Dirigido por Ava DuVernay com mão de ferro, “Selma” é um filme que está sendo contestado por suas imprecisões históricas, elas existem e não são poucas, mas uma forma mais amistosa de se olhar para o filme é reconhecer nele um ponto de vista muito forte.  O drama recria a tentativa de King liderar uma marcha entre as cidades de Selma e Montgomery, no estado sulista do Alabama – um dos mais segregacionistas da América de então. O filme acompanha esses bastidores, a resistência do governador George Wallace (Tim Roth) e a leniência do presidente Lyndon B. Johnson (Tom Wilkinson). É justamente esse retrato vilanizador de Johnson que tem sido bastante questionado. As costuras políticas eram naturalmente delicadas e Johnson precisava vencer muita resistência política para atender aos anseios dos negros. O anseio em relevo em “Selma” era o do direito ao voto, na prática sufocado por tabeliães larápios e racistas. King defendia uma legislação federal que derrubasse todas as restrições para que eleitores negros se registrassem. Johnson, na leitura do filme, hesitava em atender essa demanda que no entendimento de King bastaria uma canetada.

Um King humanizado, mas ainda extremamente cativante, surge em "Selma" (Foto: divulgação)

Um King humanizado, mas ainda extremamente cativante, surge em “Selma”
(Foto: divulgação)

Não se deve exigir de “Selma” pureza histórica, mas sim fidelidade aos fatos. Nesse aspecto, o filme é feliz. Não há distorções ou ilações, apenas a expressão contundente e vigorosa de um ponto de vista, discorde-se dele ou não. DuVernay fez um filme sobre um ícone americano, hoje louvado e incensado em todo o país, mas que nem sempre foi visto desta maneira. Seu filme começa com King aceitando o prêmio Nobel da Paz. A cineasta propõe com este recorte o seguinte raciocínio: Está aqui um homem que não deseja lutar contra o sistema, mas que tenta fazer com que este sistema seja mais justo, democrático e humano.

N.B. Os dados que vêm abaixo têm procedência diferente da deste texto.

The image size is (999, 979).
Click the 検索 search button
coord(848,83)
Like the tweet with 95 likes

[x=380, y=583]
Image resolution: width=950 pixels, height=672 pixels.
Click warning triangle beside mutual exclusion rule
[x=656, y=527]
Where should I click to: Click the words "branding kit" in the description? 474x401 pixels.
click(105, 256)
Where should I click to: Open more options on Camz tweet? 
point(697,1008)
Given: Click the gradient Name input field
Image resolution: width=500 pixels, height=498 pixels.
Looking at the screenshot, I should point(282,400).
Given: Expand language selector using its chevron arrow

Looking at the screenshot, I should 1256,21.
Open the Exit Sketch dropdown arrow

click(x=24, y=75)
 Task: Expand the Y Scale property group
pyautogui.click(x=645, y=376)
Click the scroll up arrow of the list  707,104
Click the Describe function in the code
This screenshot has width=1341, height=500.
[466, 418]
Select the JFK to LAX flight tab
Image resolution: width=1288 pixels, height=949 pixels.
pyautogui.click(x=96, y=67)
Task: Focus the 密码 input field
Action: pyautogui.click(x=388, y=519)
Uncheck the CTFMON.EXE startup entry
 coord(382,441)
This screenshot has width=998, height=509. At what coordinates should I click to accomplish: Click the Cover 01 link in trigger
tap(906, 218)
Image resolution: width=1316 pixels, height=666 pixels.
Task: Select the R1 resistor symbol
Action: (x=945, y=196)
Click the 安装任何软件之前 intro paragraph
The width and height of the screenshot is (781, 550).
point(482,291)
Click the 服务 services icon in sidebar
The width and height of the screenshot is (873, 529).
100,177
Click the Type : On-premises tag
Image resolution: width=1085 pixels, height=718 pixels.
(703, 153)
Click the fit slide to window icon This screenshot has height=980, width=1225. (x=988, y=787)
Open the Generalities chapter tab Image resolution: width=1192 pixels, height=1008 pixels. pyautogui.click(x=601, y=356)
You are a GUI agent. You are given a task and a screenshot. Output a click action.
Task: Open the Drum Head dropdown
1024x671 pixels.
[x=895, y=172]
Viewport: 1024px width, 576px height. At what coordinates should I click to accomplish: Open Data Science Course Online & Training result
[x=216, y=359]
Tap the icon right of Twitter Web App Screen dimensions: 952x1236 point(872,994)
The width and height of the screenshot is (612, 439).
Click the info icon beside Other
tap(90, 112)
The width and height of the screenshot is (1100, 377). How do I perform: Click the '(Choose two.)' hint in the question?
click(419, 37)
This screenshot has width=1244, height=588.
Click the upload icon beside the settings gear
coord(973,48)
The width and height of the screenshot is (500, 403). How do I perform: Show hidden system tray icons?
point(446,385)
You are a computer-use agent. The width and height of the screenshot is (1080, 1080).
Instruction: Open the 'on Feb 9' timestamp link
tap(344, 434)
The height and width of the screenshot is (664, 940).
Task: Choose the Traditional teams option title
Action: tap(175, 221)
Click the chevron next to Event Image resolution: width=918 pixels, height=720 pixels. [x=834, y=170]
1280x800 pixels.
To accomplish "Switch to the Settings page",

É um raciocínio irresistível. Difícil de resistir também é o olhar que ela lança sobre King, interpretado soberba e emocionantemente por David Oyelowo. Um líder humano, falho, cheio de medos e abraçado a sua fé em Deus e no homem, o King que surge em “Selma” está longe do mito que muitos reverenciam, ainda que seja talhado para admiração. Nesse sentido, o filme desvia tanto King quanto Johnson do veredito histórico que receberam e essa constatação revela que as críticas ao filme por sua obtusidade histórica nada mais são do que  má vontade para com uma obra com um discurso tão forte e clamoroso por justiça social, algo que tanto nos Estados Unidos como no Brasil, ainda parece circunscrito ao sonho que King ousou sonhar.